Dataset content>
/---
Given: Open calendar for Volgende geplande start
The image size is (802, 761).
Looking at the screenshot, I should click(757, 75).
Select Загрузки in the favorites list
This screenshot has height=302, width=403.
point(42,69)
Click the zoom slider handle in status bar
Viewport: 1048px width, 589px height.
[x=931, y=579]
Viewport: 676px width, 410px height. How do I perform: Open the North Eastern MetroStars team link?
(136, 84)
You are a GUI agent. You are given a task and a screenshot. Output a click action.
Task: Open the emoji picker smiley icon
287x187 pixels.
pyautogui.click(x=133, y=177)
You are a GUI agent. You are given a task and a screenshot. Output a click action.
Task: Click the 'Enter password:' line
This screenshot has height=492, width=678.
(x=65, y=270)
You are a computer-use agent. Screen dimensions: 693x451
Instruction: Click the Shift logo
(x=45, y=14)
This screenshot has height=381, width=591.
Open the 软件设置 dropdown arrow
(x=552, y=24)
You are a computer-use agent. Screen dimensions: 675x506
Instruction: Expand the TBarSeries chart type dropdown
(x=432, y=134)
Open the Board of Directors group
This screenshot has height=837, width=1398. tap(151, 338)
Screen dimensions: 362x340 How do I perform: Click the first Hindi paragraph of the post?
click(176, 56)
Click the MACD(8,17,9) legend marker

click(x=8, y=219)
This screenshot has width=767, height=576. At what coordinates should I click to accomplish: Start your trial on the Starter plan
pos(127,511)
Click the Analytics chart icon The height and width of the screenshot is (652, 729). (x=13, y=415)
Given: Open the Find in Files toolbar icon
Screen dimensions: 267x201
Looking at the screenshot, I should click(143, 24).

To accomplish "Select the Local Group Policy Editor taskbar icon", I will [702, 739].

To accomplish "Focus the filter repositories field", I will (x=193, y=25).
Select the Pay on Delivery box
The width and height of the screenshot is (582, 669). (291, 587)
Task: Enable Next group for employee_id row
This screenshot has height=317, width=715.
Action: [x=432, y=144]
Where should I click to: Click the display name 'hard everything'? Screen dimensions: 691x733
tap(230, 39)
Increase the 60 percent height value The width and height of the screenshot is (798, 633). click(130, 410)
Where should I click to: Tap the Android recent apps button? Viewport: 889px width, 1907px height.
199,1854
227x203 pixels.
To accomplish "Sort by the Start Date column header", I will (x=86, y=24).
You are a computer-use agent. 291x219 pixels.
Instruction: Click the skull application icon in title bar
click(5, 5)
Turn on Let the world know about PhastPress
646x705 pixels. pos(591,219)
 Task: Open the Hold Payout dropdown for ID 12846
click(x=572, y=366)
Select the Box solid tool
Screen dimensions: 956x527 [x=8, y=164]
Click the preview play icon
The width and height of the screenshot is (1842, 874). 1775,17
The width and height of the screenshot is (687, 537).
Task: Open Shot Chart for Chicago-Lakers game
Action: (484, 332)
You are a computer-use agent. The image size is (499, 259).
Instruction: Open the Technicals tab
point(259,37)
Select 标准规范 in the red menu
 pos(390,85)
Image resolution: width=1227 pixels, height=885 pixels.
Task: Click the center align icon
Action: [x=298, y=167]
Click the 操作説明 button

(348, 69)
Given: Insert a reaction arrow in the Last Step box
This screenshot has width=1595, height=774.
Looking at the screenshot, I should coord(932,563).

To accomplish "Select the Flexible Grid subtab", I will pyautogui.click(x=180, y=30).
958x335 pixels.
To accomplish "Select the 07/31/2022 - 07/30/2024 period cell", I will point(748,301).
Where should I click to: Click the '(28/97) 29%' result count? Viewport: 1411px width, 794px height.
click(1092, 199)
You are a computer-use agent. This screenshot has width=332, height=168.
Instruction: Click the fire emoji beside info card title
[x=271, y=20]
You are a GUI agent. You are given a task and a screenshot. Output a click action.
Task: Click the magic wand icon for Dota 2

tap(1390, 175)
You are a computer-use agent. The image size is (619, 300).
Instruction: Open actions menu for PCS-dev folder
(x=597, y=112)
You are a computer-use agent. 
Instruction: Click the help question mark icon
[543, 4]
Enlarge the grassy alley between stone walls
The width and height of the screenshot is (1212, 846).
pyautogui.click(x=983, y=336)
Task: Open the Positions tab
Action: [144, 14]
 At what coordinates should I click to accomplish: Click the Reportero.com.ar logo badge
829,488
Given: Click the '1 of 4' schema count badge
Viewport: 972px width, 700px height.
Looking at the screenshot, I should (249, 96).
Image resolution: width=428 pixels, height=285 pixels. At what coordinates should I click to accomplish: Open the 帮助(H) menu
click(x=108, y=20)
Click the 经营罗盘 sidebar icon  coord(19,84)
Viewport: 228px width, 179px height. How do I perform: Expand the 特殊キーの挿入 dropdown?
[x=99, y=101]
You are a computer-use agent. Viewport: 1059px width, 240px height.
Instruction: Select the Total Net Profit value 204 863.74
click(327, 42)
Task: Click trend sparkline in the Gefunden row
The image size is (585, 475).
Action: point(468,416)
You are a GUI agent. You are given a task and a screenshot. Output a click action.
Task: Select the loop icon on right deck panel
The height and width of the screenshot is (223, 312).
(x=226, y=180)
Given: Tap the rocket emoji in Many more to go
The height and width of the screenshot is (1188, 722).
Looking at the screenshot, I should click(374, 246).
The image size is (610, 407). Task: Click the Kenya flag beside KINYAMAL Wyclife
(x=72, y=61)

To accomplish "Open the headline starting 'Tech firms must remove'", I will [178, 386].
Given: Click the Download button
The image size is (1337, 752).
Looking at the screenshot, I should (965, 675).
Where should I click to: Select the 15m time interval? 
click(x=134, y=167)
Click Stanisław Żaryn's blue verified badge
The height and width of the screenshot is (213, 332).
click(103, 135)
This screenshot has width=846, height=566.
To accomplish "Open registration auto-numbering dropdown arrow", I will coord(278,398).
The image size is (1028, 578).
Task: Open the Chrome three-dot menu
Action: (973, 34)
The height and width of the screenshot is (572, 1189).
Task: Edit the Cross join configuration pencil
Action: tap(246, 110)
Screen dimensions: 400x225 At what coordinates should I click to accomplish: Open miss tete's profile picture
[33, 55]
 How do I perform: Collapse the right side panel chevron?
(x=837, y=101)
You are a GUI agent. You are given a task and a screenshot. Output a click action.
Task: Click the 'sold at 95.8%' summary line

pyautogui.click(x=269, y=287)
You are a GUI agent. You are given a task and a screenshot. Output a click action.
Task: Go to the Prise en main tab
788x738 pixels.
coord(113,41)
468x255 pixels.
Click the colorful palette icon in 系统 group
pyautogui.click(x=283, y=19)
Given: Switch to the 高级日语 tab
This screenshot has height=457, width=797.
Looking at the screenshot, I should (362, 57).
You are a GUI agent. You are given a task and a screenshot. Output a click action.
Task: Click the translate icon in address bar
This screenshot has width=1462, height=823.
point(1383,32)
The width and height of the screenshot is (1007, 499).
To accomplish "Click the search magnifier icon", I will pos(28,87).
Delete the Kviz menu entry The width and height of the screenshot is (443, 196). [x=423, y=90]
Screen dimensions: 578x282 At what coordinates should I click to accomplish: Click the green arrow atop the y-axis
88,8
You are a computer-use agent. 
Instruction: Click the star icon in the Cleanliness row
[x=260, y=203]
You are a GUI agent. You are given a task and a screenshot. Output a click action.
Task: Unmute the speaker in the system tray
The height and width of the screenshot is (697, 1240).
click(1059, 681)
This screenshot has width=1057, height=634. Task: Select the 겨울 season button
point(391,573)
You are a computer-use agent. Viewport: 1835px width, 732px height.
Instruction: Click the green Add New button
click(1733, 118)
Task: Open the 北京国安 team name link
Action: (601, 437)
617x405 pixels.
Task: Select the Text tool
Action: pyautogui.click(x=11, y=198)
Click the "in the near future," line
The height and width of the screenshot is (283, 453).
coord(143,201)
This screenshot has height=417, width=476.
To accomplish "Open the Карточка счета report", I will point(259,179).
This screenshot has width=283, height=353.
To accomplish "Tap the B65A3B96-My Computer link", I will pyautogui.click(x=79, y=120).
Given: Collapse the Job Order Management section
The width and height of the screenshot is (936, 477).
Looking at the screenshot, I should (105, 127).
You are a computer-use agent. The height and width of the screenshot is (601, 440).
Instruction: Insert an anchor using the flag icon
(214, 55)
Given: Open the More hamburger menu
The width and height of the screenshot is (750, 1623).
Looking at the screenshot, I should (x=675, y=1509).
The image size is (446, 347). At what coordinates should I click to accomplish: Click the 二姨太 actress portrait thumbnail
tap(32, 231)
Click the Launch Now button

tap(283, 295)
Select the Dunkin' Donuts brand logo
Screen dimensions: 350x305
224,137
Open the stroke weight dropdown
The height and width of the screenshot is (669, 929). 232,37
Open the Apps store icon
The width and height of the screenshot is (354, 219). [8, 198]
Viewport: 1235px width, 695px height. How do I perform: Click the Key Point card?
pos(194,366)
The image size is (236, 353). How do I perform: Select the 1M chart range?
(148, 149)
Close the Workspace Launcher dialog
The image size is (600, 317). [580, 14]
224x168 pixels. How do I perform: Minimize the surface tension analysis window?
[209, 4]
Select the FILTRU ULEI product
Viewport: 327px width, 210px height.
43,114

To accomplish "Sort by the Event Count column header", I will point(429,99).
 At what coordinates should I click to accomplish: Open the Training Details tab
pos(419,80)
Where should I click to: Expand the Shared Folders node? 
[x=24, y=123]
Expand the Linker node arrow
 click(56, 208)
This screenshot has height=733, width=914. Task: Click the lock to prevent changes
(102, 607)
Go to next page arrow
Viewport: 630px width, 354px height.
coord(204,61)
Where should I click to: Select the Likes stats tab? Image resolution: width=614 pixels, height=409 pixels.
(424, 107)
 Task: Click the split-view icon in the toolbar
\---
Required work> Respond with one number only: how many lines of the data contain "header".

Solution to this exercise> 2